====== Material provided ======
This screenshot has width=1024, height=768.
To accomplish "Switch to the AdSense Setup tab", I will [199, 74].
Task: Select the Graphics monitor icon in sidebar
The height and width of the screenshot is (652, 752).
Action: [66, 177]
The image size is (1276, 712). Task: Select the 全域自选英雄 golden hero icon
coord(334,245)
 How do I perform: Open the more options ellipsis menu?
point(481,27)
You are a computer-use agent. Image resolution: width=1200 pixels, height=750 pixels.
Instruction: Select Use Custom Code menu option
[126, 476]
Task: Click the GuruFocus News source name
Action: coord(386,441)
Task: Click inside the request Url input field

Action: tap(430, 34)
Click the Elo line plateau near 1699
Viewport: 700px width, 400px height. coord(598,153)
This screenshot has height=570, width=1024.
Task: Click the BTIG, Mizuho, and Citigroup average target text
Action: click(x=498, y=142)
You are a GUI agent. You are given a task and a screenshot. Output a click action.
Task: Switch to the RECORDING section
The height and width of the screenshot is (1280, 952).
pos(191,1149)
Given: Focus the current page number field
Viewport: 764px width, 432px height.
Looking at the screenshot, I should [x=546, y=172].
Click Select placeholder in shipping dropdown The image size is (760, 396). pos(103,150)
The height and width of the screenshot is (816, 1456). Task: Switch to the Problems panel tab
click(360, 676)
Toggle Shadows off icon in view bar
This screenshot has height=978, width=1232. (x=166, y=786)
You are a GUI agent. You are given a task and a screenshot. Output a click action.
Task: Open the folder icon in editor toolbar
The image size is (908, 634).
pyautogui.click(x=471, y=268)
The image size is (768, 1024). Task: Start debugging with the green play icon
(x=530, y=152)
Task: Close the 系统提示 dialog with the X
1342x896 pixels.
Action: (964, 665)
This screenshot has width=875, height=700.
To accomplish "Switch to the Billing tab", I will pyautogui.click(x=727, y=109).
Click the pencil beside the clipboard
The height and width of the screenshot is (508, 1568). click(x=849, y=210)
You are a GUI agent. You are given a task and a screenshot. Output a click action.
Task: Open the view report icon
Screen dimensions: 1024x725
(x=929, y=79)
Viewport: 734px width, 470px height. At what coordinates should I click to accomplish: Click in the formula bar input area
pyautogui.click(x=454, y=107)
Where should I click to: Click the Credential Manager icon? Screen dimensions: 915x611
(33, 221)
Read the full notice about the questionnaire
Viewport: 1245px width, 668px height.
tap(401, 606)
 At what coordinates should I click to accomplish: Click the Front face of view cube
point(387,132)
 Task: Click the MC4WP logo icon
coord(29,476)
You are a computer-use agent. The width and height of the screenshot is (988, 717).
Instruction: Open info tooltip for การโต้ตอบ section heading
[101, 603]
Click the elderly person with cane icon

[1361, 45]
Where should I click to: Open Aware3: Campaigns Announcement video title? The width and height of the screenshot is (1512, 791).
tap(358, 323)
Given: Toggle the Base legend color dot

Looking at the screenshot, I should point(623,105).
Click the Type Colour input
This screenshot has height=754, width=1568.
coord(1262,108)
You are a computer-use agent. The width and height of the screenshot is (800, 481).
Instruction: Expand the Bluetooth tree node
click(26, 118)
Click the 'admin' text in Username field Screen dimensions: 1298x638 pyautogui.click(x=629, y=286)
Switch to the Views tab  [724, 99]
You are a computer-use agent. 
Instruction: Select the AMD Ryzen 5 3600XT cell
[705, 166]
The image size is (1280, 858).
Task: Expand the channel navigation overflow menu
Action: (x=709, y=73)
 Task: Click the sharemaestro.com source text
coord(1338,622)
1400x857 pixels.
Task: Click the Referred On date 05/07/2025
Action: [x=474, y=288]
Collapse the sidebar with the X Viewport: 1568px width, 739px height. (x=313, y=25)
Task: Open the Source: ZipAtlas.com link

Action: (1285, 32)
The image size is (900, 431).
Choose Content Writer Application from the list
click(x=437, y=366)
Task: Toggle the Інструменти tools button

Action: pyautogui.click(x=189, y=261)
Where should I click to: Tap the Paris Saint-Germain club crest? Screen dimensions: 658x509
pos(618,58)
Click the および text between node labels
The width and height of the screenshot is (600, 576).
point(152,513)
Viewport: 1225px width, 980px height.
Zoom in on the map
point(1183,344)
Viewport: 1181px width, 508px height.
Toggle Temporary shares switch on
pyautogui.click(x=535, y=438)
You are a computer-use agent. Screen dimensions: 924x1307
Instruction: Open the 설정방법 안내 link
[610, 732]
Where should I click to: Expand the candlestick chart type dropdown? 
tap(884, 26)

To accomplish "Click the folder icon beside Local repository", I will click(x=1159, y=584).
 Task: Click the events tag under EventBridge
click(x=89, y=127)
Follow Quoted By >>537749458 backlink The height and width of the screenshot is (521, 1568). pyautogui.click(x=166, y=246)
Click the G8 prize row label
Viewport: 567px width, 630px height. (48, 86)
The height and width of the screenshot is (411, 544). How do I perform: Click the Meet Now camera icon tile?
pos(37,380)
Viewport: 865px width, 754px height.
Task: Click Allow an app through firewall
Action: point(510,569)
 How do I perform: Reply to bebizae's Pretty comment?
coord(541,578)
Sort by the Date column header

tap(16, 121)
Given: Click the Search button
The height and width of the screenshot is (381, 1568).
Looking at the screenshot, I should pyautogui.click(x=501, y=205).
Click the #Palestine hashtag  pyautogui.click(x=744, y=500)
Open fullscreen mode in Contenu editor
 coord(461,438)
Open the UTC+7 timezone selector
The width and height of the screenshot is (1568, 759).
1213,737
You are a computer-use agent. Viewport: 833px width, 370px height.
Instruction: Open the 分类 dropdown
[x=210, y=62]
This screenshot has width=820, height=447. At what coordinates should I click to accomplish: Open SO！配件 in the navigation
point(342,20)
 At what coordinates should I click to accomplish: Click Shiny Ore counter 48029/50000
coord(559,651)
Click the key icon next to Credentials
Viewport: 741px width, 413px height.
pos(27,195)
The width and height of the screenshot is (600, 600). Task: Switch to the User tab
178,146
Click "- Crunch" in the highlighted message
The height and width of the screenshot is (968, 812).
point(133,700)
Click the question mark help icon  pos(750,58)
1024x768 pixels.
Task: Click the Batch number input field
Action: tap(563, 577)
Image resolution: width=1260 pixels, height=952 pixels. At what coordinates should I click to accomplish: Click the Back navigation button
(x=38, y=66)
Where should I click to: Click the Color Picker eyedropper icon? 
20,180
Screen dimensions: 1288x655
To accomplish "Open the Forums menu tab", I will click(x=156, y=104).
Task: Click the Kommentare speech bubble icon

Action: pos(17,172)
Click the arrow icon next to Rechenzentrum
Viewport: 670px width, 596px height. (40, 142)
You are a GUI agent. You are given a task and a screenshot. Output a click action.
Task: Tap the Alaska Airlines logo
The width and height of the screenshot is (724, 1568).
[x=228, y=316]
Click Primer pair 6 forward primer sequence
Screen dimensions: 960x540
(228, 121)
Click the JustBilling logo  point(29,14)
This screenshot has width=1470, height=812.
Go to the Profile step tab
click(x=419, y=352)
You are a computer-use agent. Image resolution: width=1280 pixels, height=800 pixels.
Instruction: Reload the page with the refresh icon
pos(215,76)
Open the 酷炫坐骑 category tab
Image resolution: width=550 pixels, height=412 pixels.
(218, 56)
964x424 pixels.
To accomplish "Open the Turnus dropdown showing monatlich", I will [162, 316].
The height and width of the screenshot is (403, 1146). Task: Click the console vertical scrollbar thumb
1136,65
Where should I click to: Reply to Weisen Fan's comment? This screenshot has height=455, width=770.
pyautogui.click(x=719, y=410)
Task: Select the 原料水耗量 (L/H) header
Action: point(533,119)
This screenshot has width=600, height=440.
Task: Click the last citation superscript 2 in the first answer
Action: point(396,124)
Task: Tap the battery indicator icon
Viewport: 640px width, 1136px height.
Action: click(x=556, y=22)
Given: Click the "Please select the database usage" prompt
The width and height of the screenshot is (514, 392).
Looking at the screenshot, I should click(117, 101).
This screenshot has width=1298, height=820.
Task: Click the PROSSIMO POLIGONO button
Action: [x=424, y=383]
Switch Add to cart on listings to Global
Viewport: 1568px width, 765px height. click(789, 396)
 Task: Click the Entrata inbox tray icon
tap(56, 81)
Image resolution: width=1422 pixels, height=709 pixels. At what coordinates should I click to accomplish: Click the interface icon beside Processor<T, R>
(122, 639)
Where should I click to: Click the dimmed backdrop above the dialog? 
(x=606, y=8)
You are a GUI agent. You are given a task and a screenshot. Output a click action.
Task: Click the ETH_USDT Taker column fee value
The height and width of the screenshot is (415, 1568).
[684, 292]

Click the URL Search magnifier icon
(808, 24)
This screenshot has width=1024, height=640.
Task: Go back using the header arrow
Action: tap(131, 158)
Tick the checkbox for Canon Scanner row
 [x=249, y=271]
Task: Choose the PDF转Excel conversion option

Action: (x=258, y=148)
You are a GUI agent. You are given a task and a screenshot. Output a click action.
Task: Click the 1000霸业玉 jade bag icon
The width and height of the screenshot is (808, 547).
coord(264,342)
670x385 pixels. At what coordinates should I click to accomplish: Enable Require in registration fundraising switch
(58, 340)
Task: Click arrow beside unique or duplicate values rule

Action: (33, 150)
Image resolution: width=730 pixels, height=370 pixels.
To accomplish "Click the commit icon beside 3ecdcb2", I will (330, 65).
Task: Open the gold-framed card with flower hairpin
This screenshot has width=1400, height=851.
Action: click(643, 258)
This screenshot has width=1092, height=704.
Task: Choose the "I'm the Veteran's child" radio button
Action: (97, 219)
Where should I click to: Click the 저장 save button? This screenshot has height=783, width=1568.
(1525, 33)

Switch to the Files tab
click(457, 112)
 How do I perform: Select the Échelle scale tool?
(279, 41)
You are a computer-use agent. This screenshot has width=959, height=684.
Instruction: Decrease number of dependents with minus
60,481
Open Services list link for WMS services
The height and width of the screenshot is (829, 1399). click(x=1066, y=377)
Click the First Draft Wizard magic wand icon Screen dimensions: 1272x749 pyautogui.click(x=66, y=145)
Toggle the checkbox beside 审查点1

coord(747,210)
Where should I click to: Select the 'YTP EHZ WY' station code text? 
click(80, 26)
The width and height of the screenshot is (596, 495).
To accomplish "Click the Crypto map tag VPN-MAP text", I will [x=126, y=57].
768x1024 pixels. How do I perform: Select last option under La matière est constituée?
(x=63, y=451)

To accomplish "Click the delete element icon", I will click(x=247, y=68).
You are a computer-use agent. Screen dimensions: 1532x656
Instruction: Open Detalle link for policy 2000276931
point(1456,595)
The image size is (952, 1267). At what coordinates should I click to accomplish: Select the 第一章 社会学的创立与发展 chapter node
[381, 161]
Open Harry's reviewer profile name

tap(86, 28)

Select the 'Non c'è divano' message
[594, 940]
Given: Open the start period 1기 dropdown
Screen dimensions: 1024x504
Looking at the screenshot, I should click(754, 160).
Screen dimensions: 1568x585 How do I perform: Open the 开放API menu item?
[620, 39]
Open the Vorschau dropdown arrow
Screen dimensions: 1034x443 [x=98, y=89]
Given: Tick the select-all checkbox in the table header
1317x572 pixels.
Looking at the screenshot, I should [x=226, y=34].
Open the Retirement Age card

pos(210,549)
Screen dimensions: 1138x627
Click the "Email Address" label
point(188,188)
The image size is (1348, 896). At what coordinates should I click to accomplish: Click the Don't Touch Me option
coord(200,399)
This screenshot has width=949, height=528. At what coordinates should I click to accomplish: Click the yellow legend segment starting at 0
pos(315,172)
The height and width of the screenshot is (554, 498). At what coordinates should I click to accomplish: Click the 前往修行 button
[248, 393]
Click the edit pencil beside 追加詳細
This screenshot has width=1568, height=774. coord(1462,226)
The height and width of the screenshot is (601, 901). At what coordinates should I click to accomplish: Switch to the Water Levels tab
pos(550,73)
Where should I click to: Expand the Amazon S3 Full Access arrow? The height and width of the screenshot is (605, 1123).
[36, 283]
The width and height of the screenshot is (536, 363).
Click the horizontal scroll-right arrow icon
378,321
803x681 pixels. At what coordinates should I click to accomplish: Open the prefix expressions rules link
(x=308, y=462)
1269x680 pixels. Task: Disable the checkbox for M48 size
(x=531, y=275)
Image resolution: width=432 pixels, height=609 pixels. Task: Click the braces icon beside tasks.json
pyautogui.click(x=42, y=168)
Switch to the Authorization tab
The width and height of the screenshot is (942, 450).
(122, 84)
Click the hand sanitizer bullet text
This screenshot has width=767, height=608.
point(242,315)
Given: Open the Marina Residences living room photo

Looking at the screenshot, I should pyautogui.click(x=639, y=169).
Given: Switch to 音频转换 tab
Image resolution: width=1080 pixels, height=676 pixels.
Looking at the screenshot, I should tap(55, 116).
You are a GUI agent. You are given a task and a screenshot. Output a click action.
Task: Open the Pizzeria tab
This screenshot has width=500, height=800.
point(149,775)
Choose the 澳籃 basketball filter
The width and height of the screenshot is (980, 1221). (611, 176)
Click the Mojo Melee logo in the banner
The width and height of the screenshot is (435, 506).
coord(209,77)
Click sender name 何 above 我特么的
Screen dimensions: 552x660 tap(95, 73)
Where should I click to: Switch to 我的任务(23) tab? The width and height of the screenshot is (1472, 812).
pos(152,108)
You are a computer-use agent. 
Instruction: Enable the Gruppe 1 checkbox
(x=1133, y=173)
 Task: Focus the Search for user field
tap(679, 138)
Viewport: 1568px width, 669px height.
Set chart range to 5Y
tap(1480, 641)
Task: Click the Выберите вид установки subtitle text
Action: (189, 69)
======
### [Exercise instructions]
Show each line of the listing that holds the string "folder".

### [Problem solution]
Task: Open the folder icon in editor toolbar
To accomplish "Click the folder icon beside Local repository", I will click(x=1159, y=584).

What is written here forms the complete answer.